• [TASK INSTRUCTIONS]:
Reproduce the entries exactly as they appear below.
════════════════════
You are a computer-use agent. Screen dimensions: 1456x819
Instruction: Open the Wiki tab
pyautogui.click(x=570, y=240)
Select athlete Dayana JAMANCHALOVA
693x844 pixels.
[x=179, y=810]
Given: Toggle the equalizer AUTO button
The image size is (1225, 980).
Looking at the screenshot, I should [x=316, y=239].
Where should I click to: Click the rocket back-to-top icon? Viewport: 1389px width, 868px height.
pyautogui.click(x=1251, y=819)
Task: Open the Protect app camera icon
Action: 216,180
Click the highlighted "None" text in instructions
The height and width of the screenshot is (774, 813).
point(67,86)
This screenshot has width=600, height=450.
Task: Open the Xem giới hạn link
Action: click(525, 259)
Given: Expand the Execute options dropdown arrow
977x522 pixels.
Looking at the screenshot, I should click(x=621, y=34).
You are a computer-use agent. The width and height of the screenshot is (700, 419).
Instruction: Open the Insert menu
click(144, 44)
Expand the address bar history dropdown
════════════════════
• [SOLUTION TO THIS EXERCISE]:
You are a computer-use agent. Screen dimensions: 1456x819
Instruction: Open the Wiki tab
pyautogui.click(x=570, y=240)
Select athlete Dayana JAMANCHALOVA
693x844 pixels.
[x=179, y=810]
Given: Toggle the equalizer AUTO button
The image size is (1225, 980).
Looking at the screenshot, I should [x=316, y=239].
Where should I click to: Click the rocket back-to-top icon? Viewport: 1389px width, 868px height.
pyautogui.click(x=1251, y=819)
Task: Open the Protect app camera icon
Action: 216,180
Click the highlighted "None" text in instructions
The height and width of the screenshot is (774, 813).
point(67,86)
This screenshot has width=600, height=450.
Task: Open the Xem giới hạn link
Action: click(525, 259)
Given: Expand the Execute options dropdown arrow
977x522 pixels.
Looking at the screenshot, I should click(x=621, y=34).
You are a computer-use agent. The width and height of the screenshot is (700, 419).
Instruction: Open the Insert menu
click(144, 44)
Expand the address bar history dropdown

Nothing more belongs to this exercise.